## Given passage:
- - - - -

Identification of a privileged scaffold to accelerate DUB drug discovery

Abstract

The ubiquitin/proteasome (UPS) is a highly regulated protein modification pathway, where the covalent attachment of one or more ubiquitin proteins promotes proteolysis, or other non-proteolytic fates, of substrate proteins. Three distinct enzymes, E1, E2, and E3 ligases, are required to conjugate the C-terminus of ubiquitin to the target protein. Substrates that are destined for degradation are proteolyzed in a ubiquitin-dependent manner. Deubiquinating enzymes (DUBs) oppose the activity of ligases and remove ubiquitin from target proteins. Improper function of the UPS has been linked to several human pathologies, including neurodegeneration, inflammation, and cancer. Due to their central role in UPS regulation, DUBs are increasingly recognized as attractive targets for therapeutic intervention in these diseases. The clinical success of the proteosome inhibitor, Bortezomib, has validated the ubiquitin system as a target for cancer therapy. However, despite extensive research into the basic function and disease relevance of the ubiquitin system, high quality chemical probes and clinical agents have been developed for only a small fraction of proteins that write (E1-E2-E3), read, and erase (DUB) ubiquitin PTMs. In this work, we embarked on a campaign to identify reversible small molecules that target recently described DUB pockets. To generate chemical starting points for inhibitors that target these new pockets, we screened a chemically diverse small molecule library across a set of eight DUBs. We subsequently used our established suite of DUB assays and computational analysis to credential new chemotypes as “leads” for a noncovalent library targeting non-catalytic pockets conserved across most DUBs. Importantly, we identified analogs from these chemotypes that inhibit DUBs relevant to cancer therapy. We leveraged the additional sequence and structural diversity represented in these pockets to develop selective inhibitors across the gene family. Our new chemical tools will accelerate the development of selective probes for promising DUB targets and enable detailed mechanism studies to decipher the function of DUBs in oncology.

- - - - -

## Entries supplied:

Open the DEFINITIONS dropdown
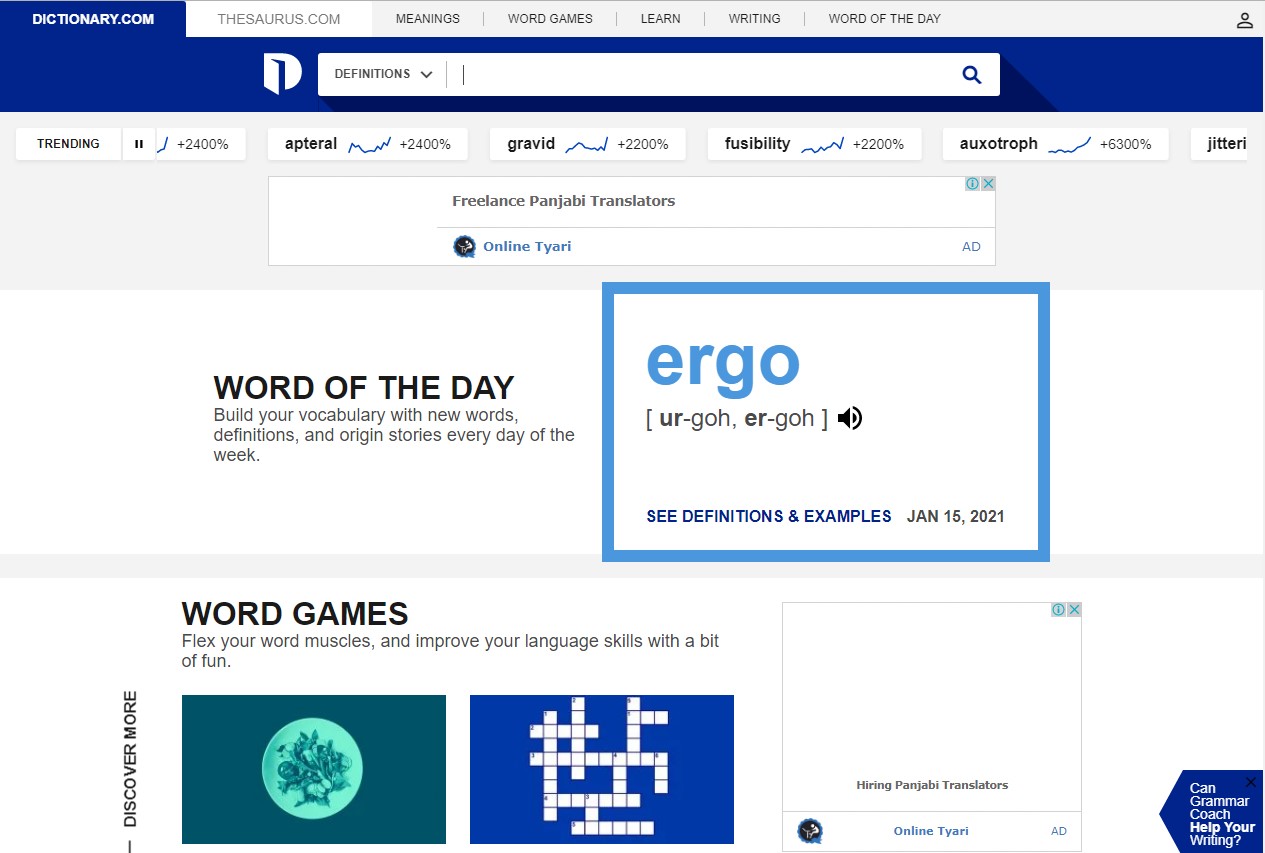 (x=383, y=74)
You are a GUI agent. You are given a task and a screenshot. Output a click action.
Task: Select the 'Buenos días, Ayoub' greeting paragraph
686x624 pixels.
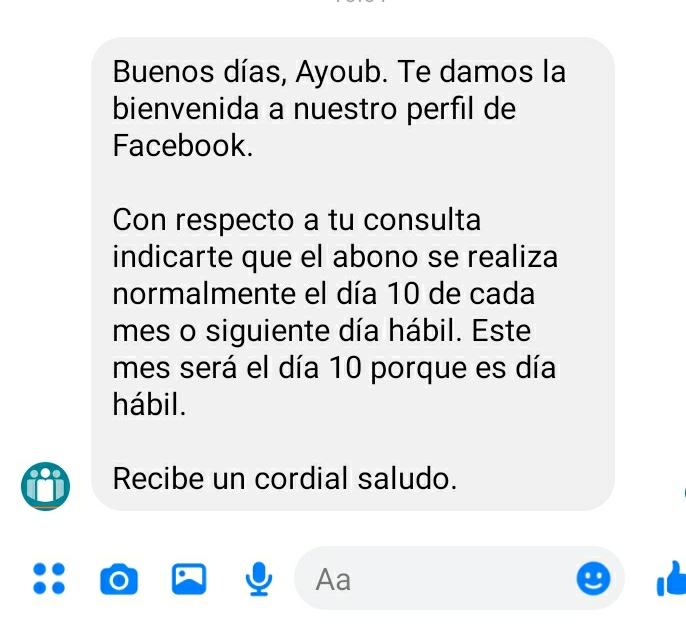point(339,108)
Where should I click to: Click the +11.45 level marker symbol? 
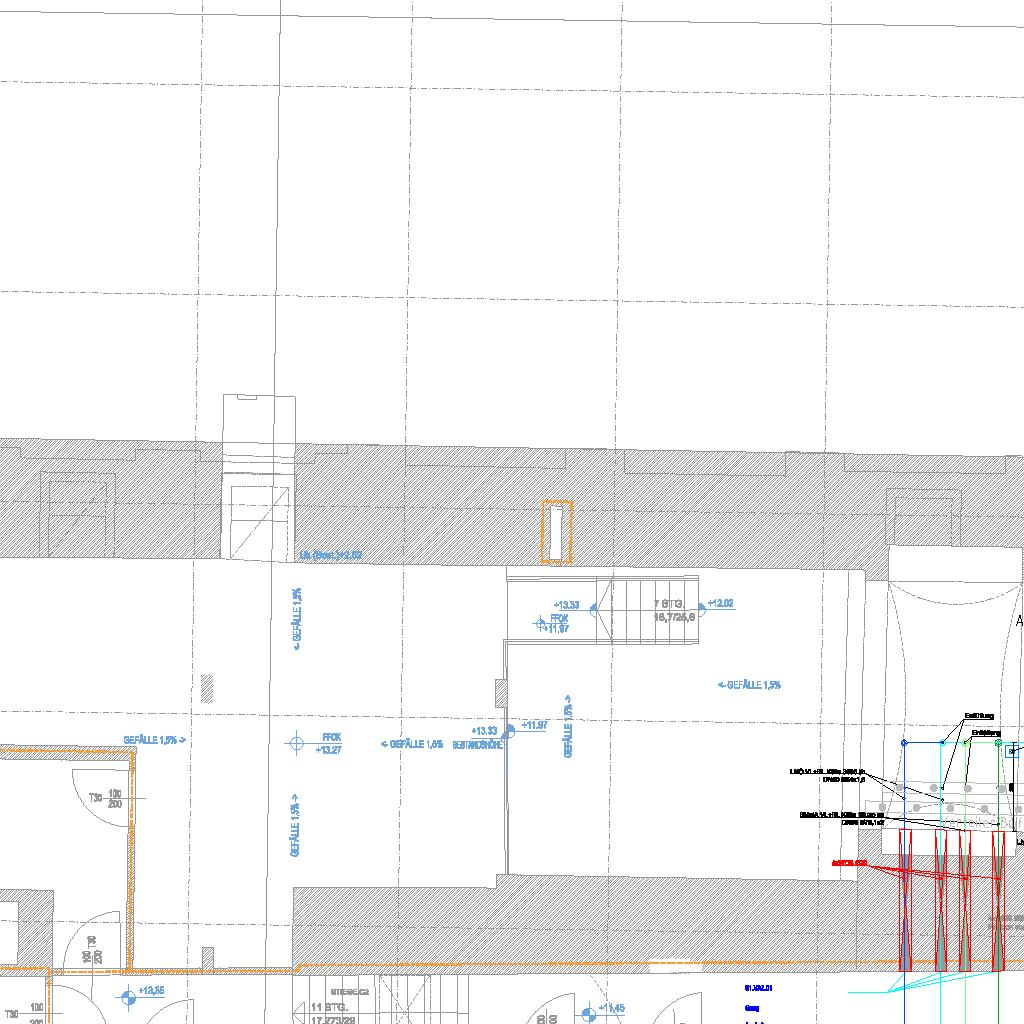pyautogui.click(x=589, y=1014)
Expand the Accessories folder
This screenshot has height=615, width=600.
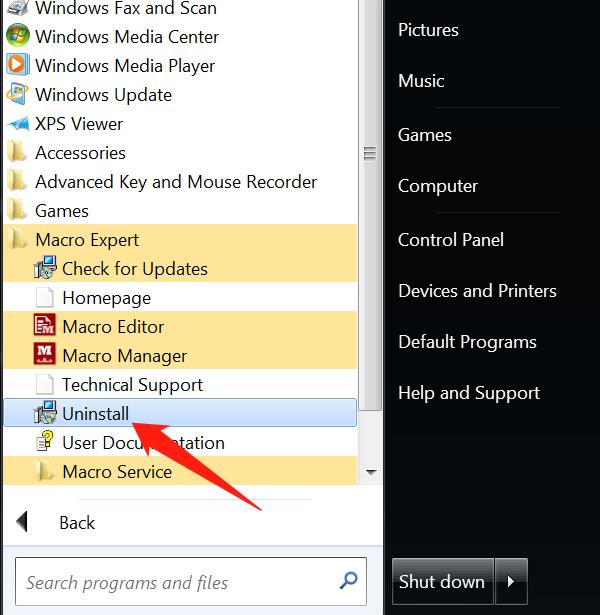[67, 153]
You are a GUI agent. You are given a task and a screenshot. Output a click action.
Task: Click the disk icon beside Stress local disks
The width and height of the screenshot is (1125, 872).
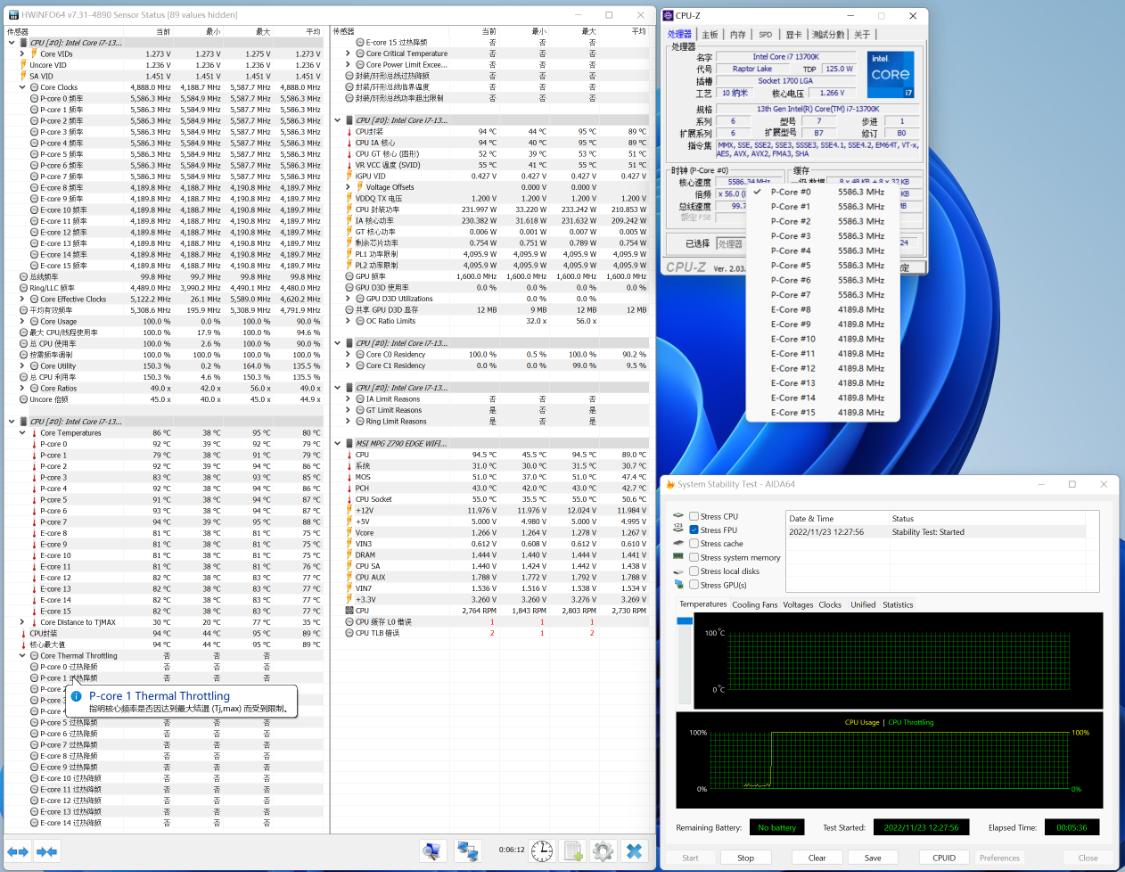click(678, 572)
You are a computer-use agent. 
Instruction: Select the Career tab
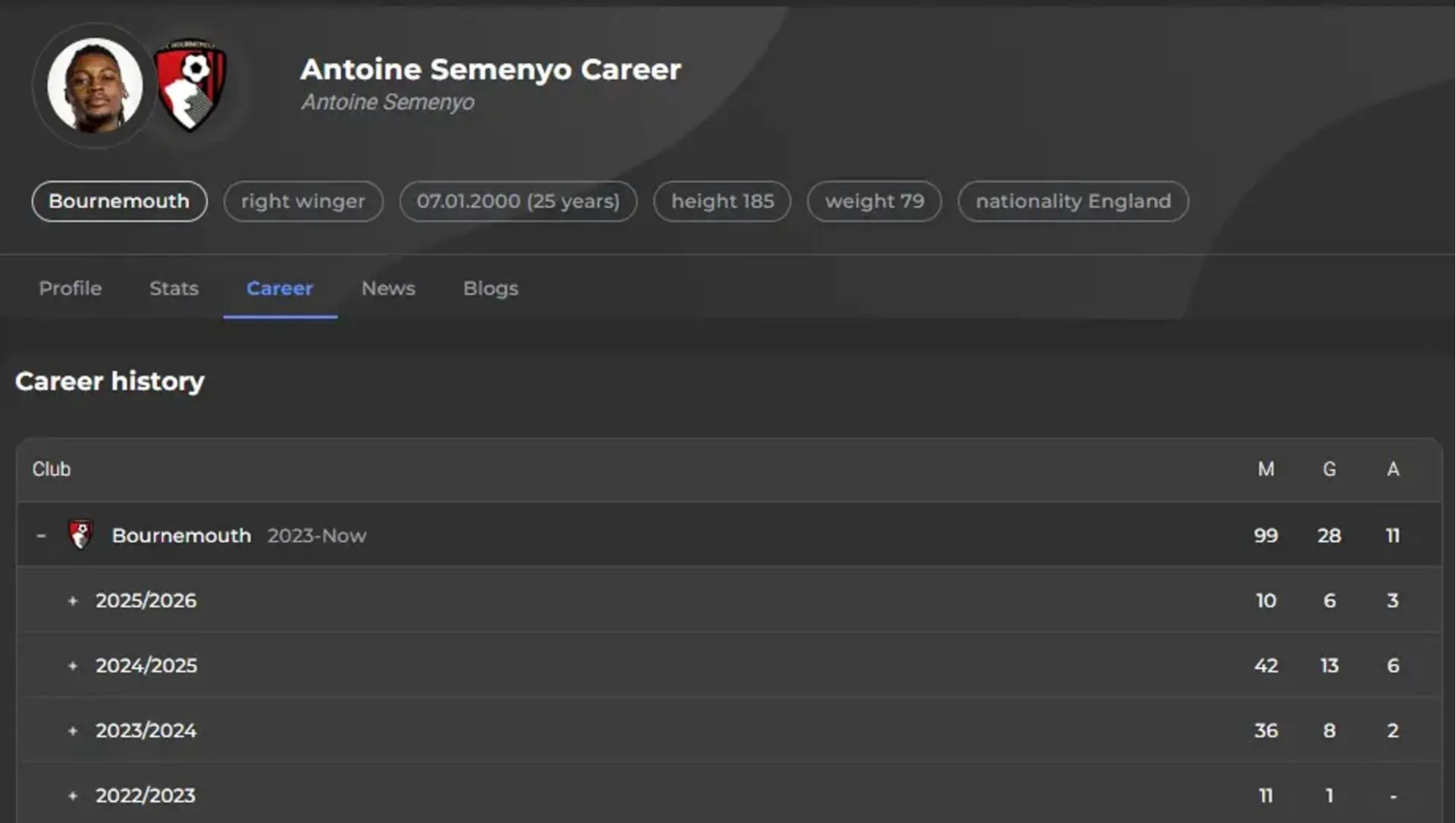280,288
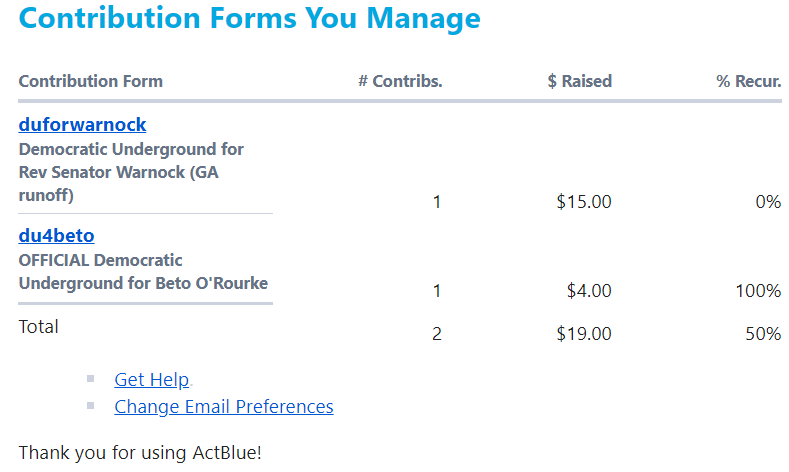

- - - - -

## Work to complete:
Please decide whether each statement below agrees with the abstract on DUB drug discovery, answering yes or no and quoting the words of the abstract that settle it.
1. DUBs remove ubiquitin from target proteins.
2. The campaign set out to find irreversible small molecules.
3. The small molecule library was screened across eight DUBs.

## Exercise result:
1. Yes: "oppose the activity of ligases and remove ubiquitin from target proteins"
2. No: "we embarked on a campaign to identify reversible small molecules that target recently described DUB pockets"
3. Yes: "we screened a chemically diverse small molecule library across a set of eight DUBs"